WHAT THIS TASK INVOLVES | Every line that contains the word "agent" should be copied from the records below.

STUDY MATERIAL |
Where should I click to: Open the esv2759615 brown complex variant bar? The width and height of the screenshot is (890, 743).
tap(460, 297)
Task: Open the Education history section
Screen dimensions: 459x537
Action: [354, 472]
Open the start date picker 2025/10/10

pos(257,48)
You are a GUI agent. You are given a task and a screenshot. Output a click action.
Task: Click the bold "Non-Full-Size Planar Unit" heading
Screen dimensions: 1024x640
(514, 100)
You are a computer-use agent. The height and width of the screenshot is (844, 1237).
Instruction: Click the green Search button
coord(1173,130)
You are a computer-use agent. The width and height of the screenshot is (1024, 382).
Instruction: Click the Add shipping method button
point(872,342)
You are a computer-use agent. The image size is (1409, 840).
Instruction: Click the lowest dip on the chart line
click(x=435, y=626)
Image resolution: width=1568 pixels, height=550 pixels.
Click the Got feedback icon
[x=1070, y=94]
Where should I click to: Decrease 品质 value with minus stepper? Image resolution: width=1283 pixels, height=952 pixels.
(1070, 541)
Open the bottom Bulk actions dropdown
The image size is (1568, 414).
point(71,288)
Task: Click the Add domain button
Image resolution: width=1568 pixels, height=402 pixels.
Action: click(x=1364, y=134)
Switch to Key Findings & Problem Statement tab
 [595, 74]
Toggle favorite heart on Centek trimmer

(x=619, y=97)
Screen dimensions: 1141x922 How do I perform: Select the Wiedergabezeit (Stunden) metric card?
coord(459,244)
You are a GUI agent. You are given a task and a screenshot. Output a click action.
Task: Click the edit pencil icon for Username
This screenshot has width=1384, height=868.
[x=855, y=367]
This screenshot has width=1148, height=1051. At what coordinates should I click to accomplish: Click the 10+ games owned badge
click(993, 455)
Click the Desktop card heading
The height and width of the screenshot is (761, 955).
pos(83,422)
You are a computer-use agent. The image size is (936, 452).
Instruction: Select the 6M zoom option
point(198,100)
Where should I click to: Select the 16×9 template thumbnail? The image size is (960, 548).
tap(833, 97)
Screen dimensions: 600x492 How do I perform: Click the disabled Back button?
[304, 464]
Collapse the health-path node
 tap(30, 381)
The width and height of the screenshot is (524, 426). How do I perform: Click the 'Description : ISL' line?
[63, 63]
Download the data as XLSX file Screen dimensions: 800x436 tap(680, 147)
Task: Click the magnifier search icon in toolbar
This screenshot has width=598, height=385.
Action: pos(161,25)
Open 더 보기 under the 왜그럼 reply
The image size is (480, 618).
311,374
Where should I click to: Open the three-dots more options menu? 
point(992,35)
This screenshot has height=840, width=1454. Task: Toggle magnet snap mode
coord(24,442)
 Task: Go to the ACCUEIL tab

TASK SOLUTION |
You are a GUI agent. You are given a task and a screenshot. Output a click action.
You are a computer-use agent. The height and width of the screenshot is (844, 1237).
You are a computer-use agent. The width and height of the screenshot is (1024, 382).
You are a computer-use agent. The image size is (1409, 840).
You are a GUI agent. You are given a task and a screenshot. Output a click action.
You are a computer-use agent. The image size is (936, 452).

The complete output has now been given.